= Trombone Concerto (Rouse) =

Pulitzer Prize-winning concerto by Christopher Rouse

The Trombone Concerto is a concerto for trombone and orchestra by the American composer Christopher Rouse. The work was commissioned by the New York Philharmonic for its principal trombonist Joseph Alessi. It was completed on April 5, 1991, and was first performed by Alessi and the New York Philharmonic conducted by Leonard Slatkin on December 30, 1992, in Avery Fisher Hall, New York City. The concerto is dedicated to the composer and conductor Leonard Bernstein, who died suddenly October 14, 1990. In 1993, the work was awarded the Pulitzer Prize for Music.

==Composition==
The concerto, lasting approximately half an hour in performance, is written in three movements played without pause:

The third movement, which Rouse especially intended as a tribute to Bernstein, quotes a theme from Bernstein's Symphony No. 3, Kaddish. On dedicating the concerto to Bernstein, Rouse wrote:
I got the opportunity to know Mr. Bernstein only in the summer of 1989, although I had admired his work as composer, conductor, and musical evangelist for most of my life. He remains for me a figure of inestimable importance in the history of music, one whose passion for and commitment to his art was insurpassable, and his sudden death in October 1990 robbed us all of an almost superhuman musical giant.
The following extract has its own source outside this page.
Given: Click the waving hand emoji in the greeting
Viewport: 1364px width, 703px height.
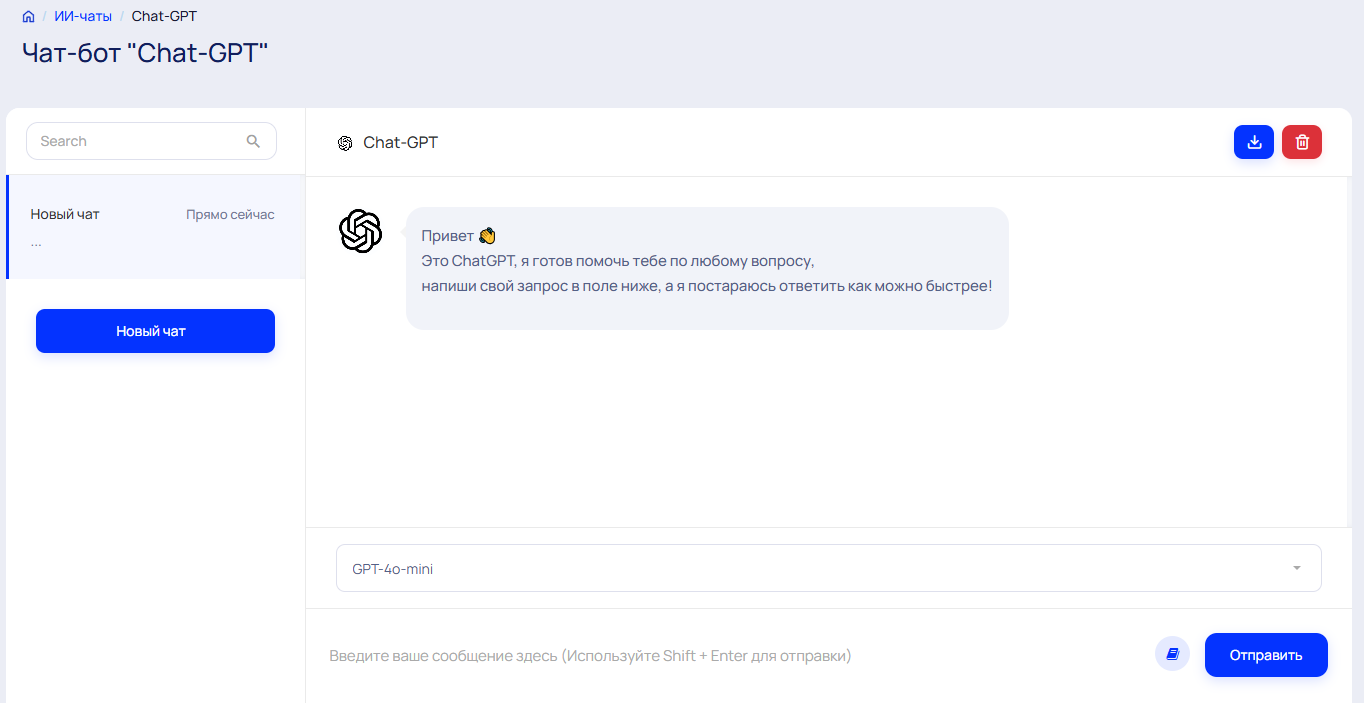Looking at the screenshot, I should [487, 236].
The third movement of my concerto is, in particular, a memorial to Mr. Bernstein, and the quotation of what I call the 'Credo' theme from his Symphony No. 3 ('Kaddish') a gesture of the most profound affection and gratitude, mingled with sorrow at his passing.

===Instrumentation===
The concerto is scored for a solo trombone and orchestra, comprising two bassoons, contrabassoon, four French horns, three trumpets, three trombones, tuba, harp, timpani, xylophone, glockenspiel, chimes, marimba, two suspended cymbals, snare drum, tenor drum, five tom-toms, two bongo drums, bass drum, a pair of crash cymbals, two tamtams, and strings (violins I & II, violas, violoncellos, and double basses).

==Reception==
Edward Rothstein of The New York Times called the concerto "an obsessive work" and praised it as "distinctive, unsettling, yet structurally clear." Gramophone also praised the piece, likening it to the music of Mahler, Copland, and Shostakovich, and lauded it as "pack[ing] a formidable punch." Christopher Mowat of BBC Music Magazine commended the work, further noting:
Thirty minutes is long for a trombone concerto. Many composers would have exhausted the stimulation the instrument provides in much less time, fearful of having the soloist on his knees with fatigue. Neither of these concerns has restricted Christopher Rouse... From the soloist’s first slow entry, in the lowest register, you know that nothing is going to be rushed. This music will need space. When it finally settles back in the same sombre depths after its three linked movements, the formal achievement is satisfactorily apparent. In between, the music ranges from flowing cantilenas to anarchic musical brawling: at the climax of the scherzo, the soloist has to see off the orchestral trombones trying to get in on the act.

== Recordings ==
- An American Celebration, Vol. 2 (New York Philharmonic Special Editions) – 2000
  - Joseph Alessi, trombone; New York Philharmonic; Leonard Slatkin, conductor (live recording).
- American Trombone Concertos, Vol. 2 (BIS-CD-788) – 1996
  - Christian Lindberg, trombone; BBC National Orchestra of Wales; Grant Llewellyn, conductor.
- Christopher Rouse: Gorgon (RCA 09026-68410-2) – 1997
  - Joseph Alessi, trombone; Colorado Symphony Orchestra; Marin Alsop, conductor.